SYNTHESIS AND CHARACTERIZATION OF TRANSITION ALUMINAS FROM RECYCLED SCRAP ALUMINUM

Abstract

The aim of this study was to develop an alternative methodology for the synthesis of transition aluminas, in order to reduce ecological costs by using recycled metal scrap as raw material (cans of soft drinks) and generate a product with high added value. The synthesis technique employed yielded a precursor comprised of 55.4 % of bayerite, 41.2 % of boehmite, and ammonium salt, according the characterization performed with X-ray diffraction and quantification by the Rietveld method. The ammonium chloride salt present is not relevant for the process, since given its solubility in water, it could be eliminated by successive washing. Scanning electron microscopy evaluations showed the presence of agglomerates of particles between 50 and 300 μm. A bimodal grain sizes distribution was detected during the laser granulometric test.
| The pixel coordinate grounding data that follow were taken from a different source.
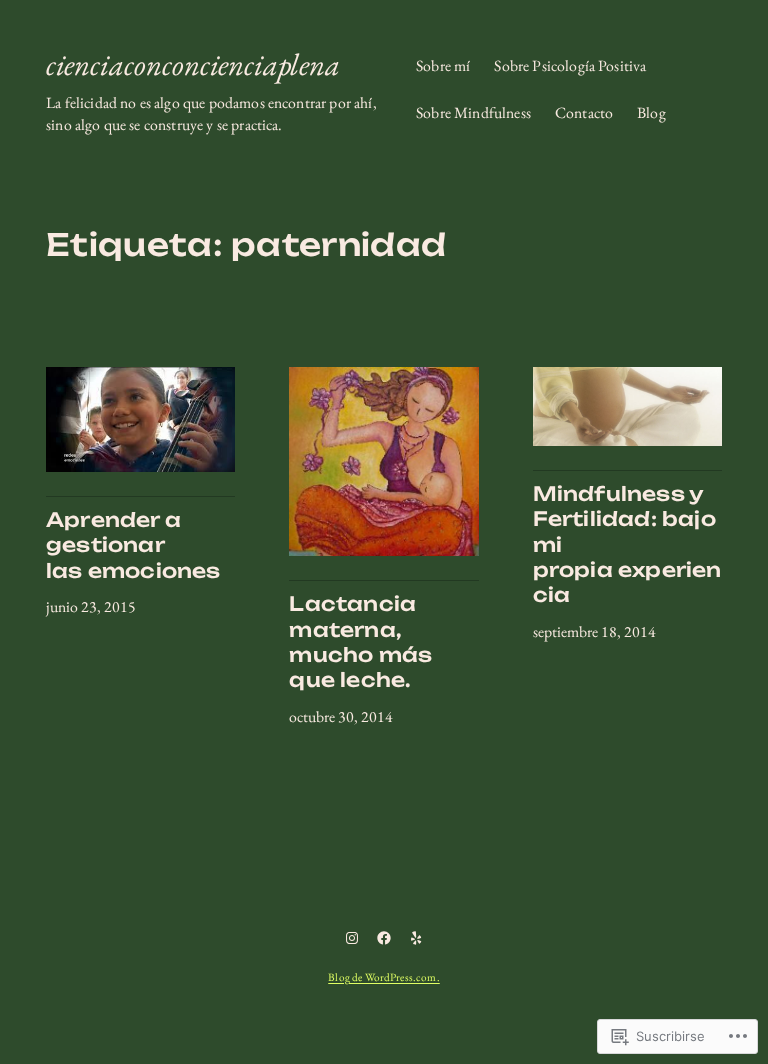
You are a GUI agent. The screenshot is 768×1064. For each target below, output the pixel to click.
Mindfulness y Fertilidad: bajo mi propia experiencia (627, 545)
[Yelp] (416, 938)
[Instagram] (352, 938)
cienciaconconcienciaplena (193, 64)
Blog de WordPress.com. (384, 977)
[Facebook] (384, 938)
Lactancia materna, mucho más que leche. (360, 642)
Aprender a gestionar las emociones (133, 545)
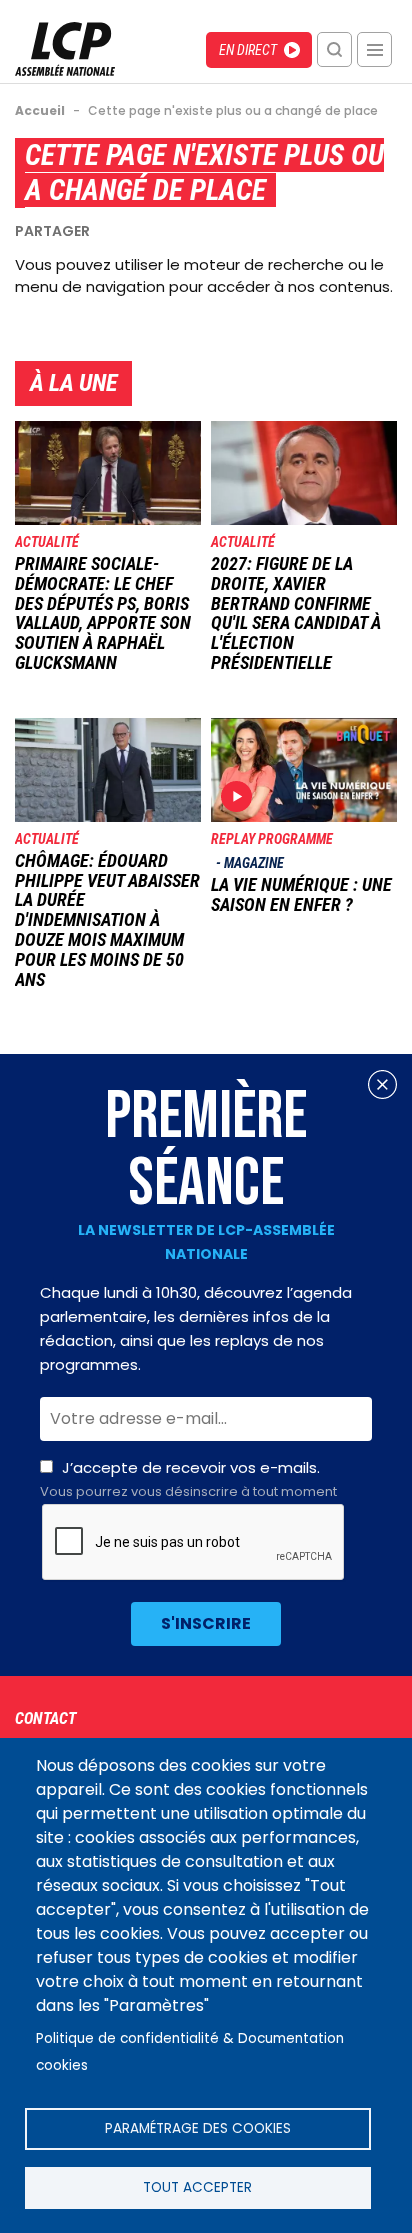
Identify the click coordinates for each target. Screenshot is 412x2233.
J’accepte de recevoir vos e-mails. (188, 1479)
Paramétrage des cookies (198, 2128)
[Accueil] (65, 70)
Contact (45, 1718)
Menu (374, 49)
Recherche (334, 49)
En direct (248, 50)
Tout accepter (197, 2187)
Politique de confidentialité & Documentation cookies (190, 2052)
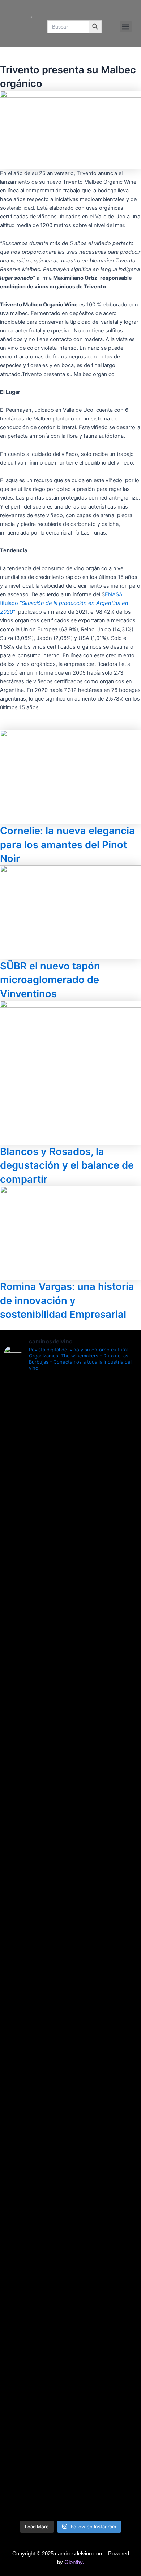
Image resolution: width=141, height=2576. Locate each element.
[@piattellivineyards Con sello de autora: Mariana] (70, 2027)
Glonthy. (74, 2562)
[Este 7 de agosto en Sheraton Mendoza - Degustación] (70, 2488)
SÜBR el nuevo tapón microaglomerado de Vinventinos (50, 980)
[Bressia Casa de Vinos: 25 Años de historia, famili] (70, 1843)
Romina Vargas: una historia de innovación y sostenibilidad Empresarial (67, 1300)
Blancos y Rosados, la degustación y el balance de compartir (67, 1165)
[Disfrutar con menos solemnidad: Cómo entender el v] (70, 2329)
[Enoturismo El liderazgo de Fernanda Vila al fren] (70, 2118)
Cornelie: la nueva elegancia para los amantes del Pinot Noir (67, 844)
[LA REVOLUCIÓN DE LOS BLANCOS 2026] (70, 1967)
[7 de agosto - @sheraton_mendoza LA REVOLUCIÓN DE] (70, 2428)
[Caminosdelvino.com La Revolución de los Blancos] (70, 1933)
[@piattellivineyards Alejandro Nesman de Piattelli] (70, 1432)
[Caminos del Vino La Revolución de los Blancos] (70, 1890)
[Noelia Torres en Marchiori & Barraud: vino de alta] (70, 2208)
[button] (126, 26)
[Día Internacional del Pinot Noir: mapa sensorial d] (70, 1648)
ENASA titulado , (64, 603)
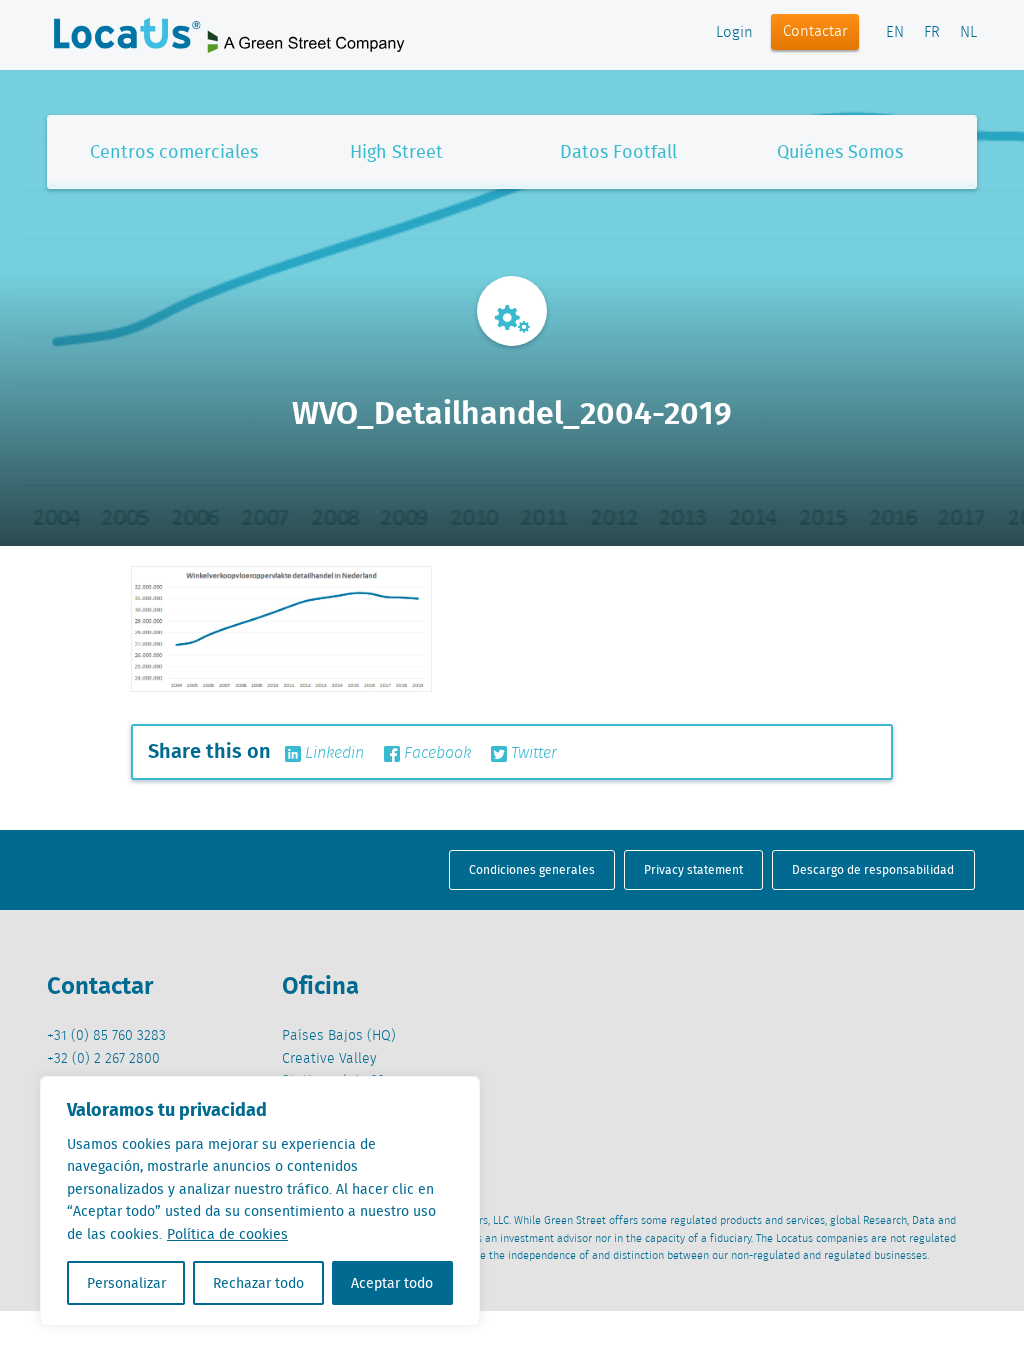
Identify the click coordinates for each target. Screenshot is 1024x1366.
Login (734, 33)
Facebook (435, 754)
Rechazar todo (258, 1283)
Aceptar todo (392, 1283)
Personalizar (126, 1283)
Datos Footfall (618, 151)
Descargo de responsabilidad (873, 869)
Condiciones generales (532, 869)
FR (932, 33)
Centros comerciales (174, 151)
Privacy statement (693, 869)
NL (968, 33)
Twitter (532, 754)
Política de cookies (227, 1234)
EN (895, 33)
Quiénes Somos (840, 151)
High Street (396, 151)
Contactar (815, 32)
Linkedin (332, 754)
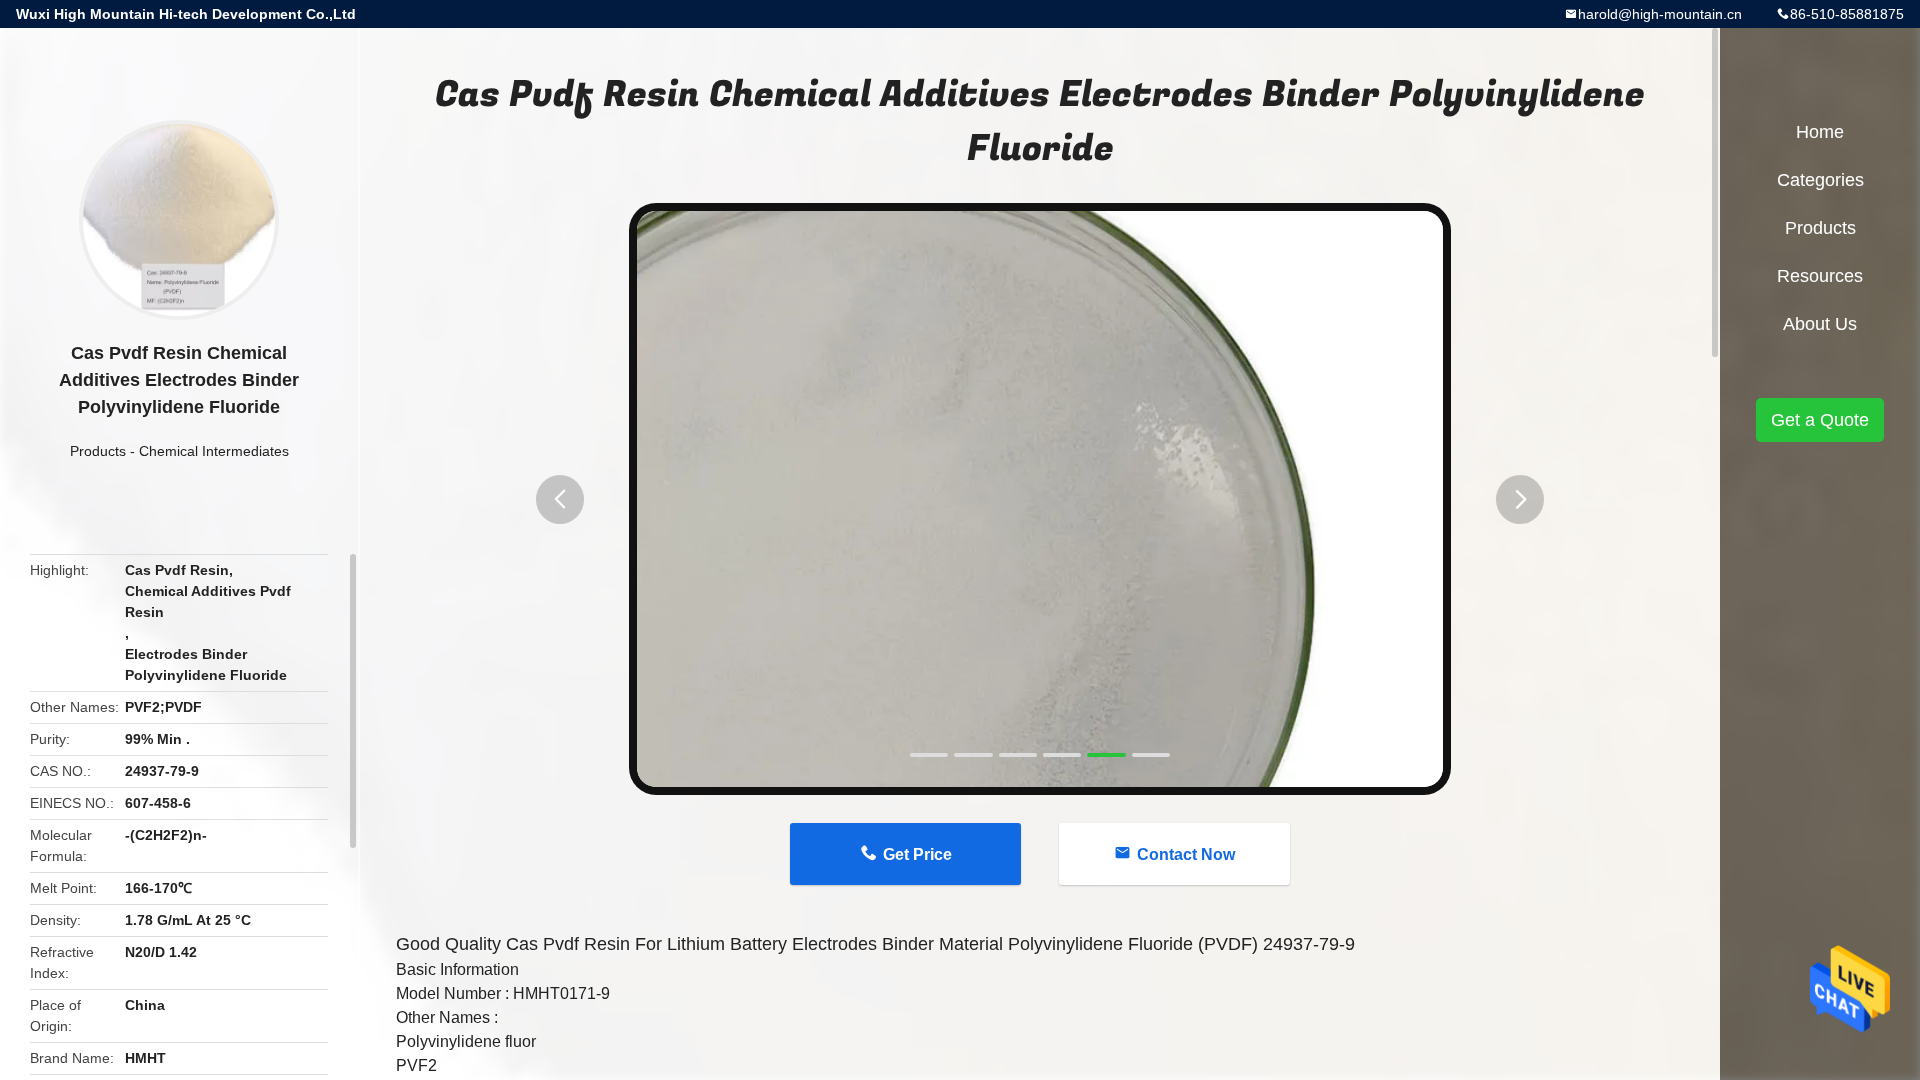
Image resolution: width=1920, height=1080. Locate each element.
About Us (1820, 324)
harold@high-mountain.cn (1660, 14)
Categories (1820, 180)
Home (1820, 132)
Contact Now (1186, 854)
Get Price (917, 854)
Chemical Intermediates (214, 451)
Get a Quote (1820, 420)
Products (98, 451)
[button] (560, 499)
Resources (1820, 276)
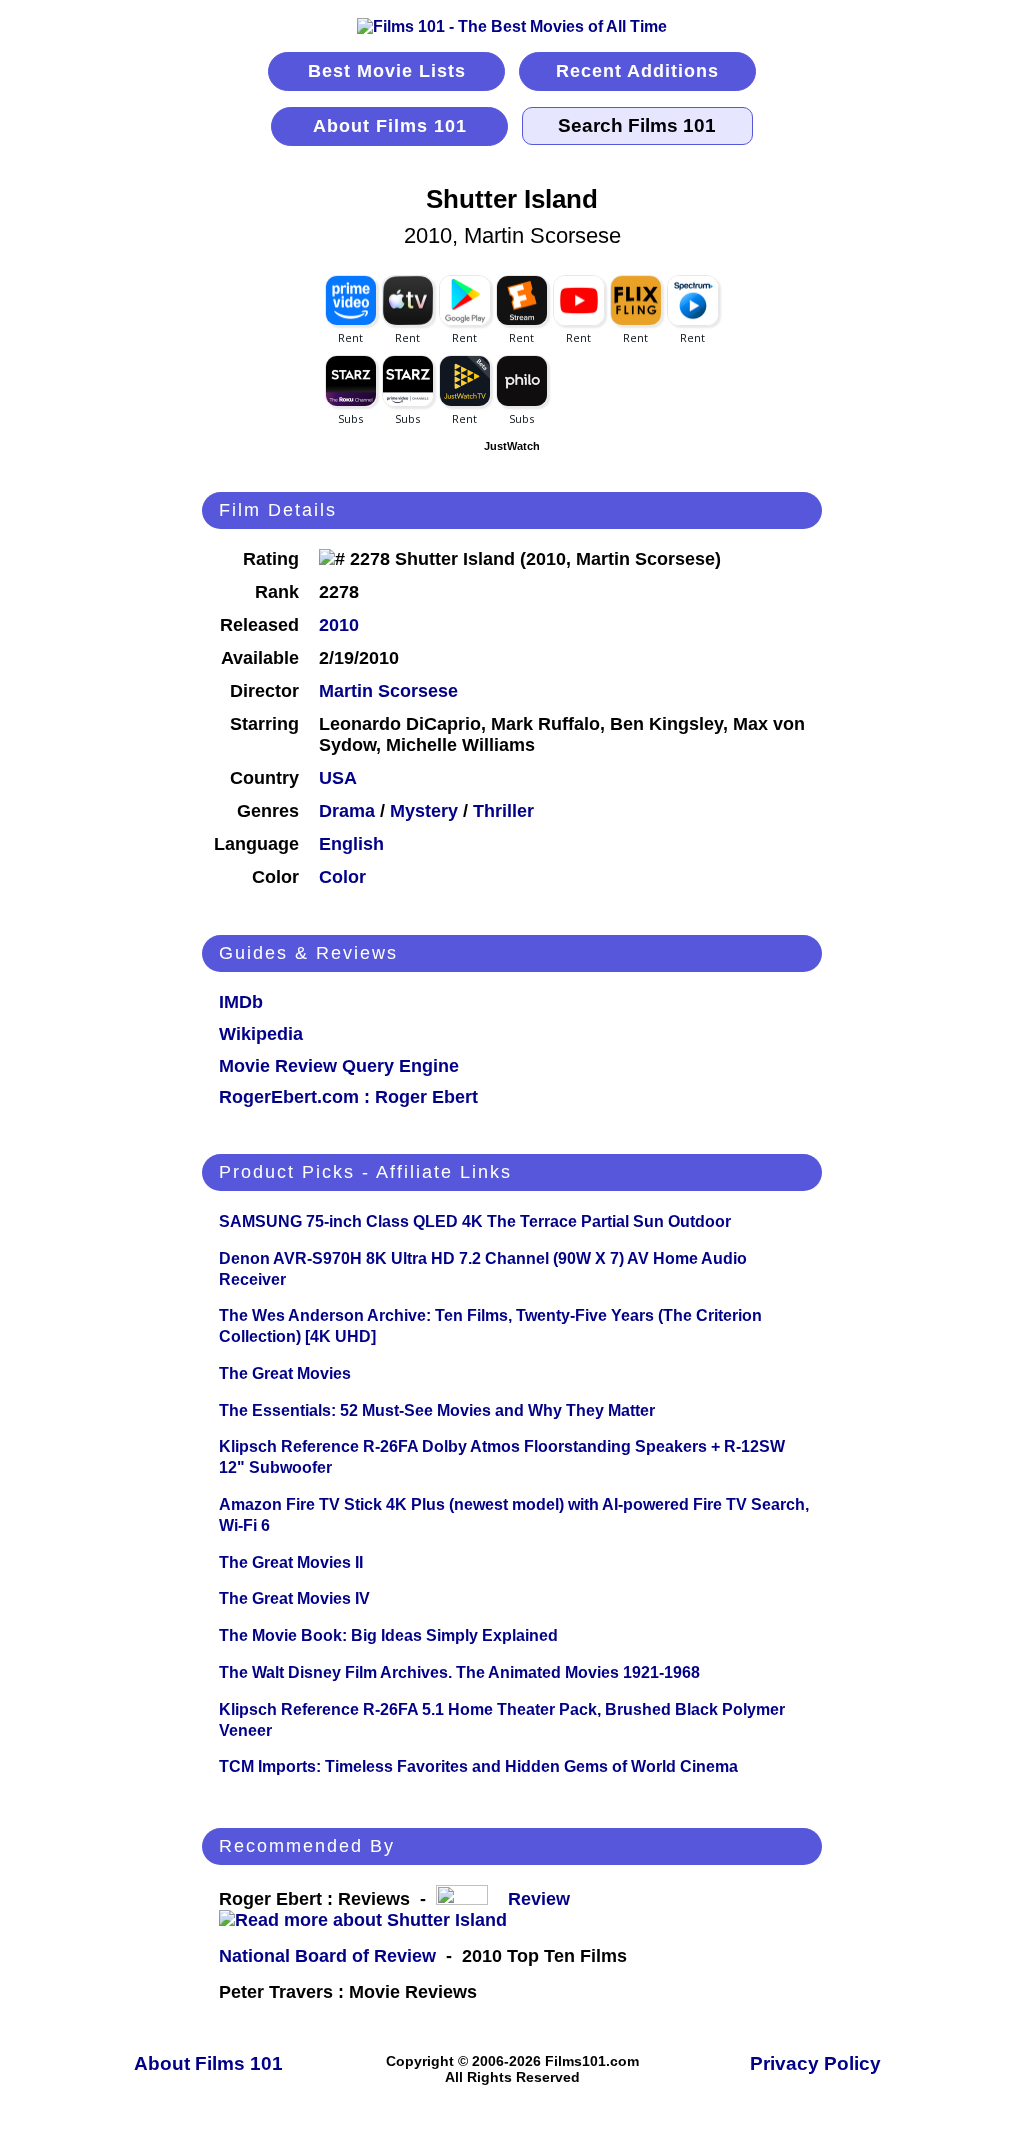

Thermogravimetric analysis of the precursor indicated a 40.6 % total weight loss at 1000 ºC. The heat treatments at 350 and 750 ºC of precipitates for 1, 2 and 4 h, produced various transition aluminas (γ, η, θ), which are products where value has been added and might have a potential use as binders in monolithic products, catalyst support, or additives for puzzolanic materials, among others.